= Problem to work on =
The answer should be the lines from the one with "Given: Go to next year with right arrow" through the final line of the entries, restated word for word.

═════ The data

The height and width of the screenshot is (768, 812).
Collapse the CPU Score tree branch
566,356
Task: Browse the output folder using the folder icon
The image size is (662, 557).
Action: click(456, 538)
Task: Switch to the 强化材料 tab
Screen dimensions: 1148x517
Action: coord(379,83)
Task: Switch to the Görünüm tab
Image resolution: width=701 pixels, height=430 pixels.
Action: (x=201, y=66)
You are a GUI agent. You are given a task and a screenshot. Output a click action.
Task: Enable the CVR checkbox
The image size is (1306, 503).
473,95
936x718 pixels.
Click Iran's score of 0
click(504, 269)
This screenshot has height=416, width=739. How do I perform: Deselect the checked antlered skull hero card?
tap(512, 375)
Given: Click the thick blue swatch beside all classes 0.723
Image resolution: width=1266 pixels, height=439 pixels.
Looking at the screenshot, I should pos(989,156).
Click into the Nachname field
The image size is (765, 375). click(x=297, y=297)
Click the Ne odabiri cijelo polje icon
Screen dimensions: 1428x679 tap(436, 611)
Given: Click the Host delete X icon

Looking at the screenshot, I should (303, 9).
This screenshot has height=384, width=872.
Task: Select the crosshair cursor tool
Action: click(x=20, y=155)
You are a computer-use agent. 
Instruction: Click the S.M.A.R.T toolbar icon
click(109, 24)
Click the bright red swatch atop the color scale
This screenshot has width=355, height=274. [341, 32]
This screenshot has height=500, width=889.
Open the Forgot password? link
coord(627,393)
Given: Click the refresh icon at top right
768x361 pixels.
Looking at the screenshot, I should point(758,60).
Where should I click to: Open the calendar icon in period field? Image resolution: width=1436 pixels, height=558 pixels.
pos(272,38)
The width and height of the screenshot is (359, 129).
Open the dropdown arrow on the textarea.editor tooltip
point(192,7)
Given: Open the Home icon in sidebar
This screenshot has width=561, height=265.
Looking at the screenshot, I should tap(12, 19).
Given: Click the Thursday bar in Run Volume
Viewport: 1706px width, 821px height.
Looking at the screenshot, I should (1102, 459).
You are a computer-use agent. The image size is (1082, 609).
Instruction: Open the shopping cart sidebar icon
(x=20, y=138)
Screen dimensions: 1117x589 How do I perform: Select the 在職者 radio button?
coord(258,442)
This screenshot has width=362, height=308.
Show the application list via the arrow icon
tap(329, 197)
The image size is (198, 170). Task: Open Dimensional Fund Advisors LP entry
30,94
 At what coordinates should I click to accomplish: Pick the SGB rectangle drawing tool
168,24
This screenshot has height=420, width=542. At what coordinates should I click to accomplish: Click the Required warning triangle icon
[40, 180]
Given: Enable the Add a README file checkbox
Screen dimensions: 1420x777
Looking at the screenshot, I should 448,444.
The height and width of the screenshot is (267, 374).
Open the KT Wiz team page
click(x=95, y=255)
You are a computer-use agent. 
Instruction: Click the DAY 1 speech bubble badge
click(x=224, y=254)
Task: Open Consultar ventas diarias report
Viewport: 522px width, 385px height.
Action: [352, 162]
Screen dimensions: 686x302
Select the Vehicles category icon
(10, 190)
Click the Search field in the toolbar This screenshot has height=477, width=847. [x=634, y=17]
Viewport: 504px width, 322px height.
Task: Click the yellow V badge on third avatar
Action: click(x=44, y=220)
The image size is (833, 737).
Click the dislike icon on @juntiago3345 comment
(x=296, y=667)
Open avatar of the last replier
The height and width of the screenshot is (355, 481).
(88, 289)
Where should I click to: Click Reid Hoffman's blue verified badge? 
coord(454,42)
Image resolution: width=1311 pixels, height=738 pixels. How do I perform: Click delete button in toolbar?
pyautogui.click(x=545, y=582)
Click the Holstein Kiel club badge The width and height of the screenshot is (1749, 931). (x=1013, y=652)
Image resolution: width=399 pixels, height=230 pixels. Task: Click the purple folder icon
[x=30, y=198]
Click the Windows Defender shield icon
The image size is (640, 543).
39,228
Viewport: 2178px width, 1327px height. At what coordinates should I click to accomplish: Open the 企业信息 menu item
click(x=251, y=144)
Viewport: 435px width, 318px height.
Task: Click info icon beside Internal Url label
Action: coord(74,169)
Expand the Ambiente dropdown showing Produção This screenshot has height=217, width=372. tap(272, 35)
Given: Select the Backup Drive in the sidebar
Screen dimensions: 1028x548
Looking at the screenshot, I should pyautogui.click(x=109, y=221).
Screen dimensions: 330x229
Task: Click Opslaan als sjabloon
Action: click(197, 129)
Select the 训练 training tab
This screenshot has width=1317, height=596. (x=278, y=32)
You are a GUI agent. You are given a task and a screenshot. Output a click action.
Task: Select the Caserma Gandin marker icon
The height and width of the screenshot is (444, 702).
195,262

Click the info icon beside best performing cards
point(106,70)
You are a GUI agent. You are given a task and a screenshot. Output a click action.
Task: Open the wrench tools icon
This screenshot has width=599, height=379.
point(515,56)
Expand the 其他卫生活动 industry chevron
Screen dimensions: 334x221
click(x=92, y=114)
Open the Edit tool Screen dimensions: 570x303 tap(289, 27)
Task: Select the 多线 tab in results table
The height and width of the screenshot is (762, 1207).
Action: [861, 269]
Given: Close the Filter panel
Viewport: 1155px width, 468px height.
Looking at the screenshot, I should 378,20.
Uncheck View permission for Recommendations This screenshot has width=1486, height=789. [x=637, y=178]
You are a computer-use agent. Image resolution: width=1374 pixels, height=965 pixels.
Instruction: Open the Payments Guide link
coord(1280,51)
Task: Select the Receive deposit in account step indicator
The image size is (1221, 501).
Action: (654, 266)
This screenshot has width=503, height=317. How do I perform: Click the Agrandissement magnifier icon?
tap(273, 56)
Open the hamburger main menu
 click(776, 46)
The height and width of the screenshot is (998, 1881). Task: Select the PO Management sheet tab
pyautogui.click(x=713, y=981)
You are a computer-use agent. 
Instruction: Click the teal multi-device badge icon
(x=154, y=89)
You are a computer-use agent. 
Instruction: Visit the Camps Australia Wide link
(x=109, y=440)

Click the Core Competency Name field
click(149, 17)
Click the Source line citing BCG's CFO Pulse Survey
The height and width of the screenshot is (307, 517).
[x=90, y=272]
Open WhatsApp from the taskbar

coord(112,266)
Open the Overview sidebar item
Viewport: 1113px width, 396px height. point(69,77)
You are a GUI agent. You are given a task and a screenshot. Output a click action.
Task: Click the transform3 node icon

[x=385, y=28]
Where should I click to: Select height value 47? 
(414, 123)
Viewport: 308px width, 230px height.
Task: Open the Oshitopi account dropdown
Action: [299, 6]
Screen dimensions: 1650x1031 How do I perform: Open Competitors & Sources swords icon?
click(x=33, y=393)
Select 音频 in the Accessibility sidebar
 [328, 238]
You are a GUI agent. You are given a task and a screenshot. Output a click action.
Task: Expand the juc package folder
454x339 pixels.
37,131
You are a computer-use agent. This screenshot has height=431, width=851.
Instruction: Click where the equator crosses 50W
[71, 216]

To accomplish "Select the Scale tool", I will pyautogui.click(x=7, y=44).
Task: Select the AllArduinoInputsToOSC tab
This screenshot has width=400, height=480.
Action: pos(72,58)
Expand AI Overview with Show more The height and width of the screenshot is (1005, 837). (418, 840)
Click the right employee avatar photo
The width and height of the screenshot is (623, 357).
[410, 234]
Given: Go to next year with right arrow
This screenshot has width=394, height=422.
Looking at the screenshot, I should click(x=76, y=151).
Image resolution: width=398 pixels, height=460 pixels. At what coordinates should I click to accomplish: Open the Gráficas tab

══════════

= Completed task =
Given: Go to next year with right arrow
This screenshot has width=394, height=422.
Looking at the screenshot, I should click(x=76, y=151).
Image resolution: width=398 pixels, height=460 pixels. At what coordinates should I click to accomplish: Open the Gráficas tab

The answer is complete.